When a customer runs their own stopwatch on a call and sees 2 minutes and 14 seconds, but your invoice shows 3 minutes, they feel overcharged. It doesn't matter that the difference is explained by rounding rules, connection setup time, and multichannel processing. From the customer's perspective, the numbers don't add up.

This is especially acute in Voice AI because the end users' businesses deploying AI agents are often metering-aware. They're tracking their own usage internally. They have dashboards showing call durations. When those numbers don't match your invoice, the first instinct is to suspect your billing, not question the definition of a minute.

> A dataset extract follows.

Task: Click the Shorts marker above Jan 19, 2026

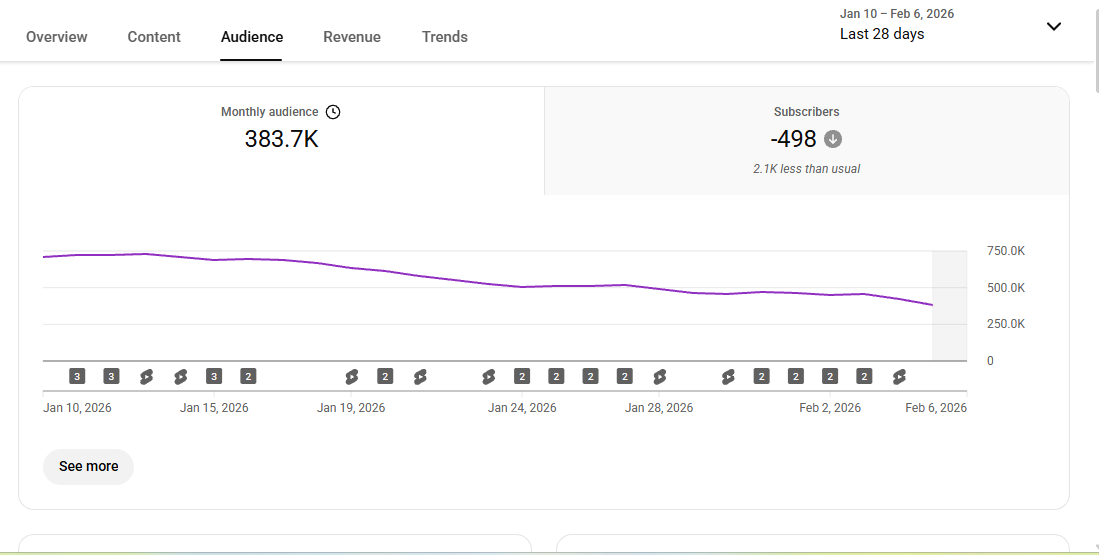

The most transparent Voice AI platforms address this directly. They publish their metering methodology: how they define a billable minute, whether silence is included, what rounding rules they use, and how multi-channel calls are handled. This doesn't eliminate questions, but it provides a clear vision to support teams when customers ask.

Some platforms go even further and show both the raw duration and the billable duration on every invoice line item. This level of transparency requires more sophisticated billing infrastructure, but it dramatically reduces billing-related support tickets and builds long-term customer trust.

The provider switching dilemma

There's one more dimension to the per-minute problem that's worth addressing: what happens when you switch providers?

  • The Voice AI infrastructure market is moving fast

  • New STT models launch every few months

  • TTS quality keeps improving

  • Pricing keeps changing

  • Most platforms will switch at least one provider in their stack within the first 18 months.

When you switch from Provider A, which strips silence and bills per second, to Provider B, who includes silence and rounds to the nearest 6-second increment, your internal cost per call changes, even if Provider B's listed rate is lower.

If your billing system hardcodes assumptions about how the upstream provider meters, a provider switch becomes a billing migration. You need to re-model your margins, potentially update customer pricing, and definitely recalibrate your reconciliation logic.

The alternative is building a metering abstraction layer from the start, where your system captures raw events, the provider adapter translates them into your internal unit, and your pricing engine operates on the internal unit. Provider switches happen at the adapter layer without touching pricing or invoicing.

This is more work upfront, but it's the difference between a provider switch taking a day versus a month.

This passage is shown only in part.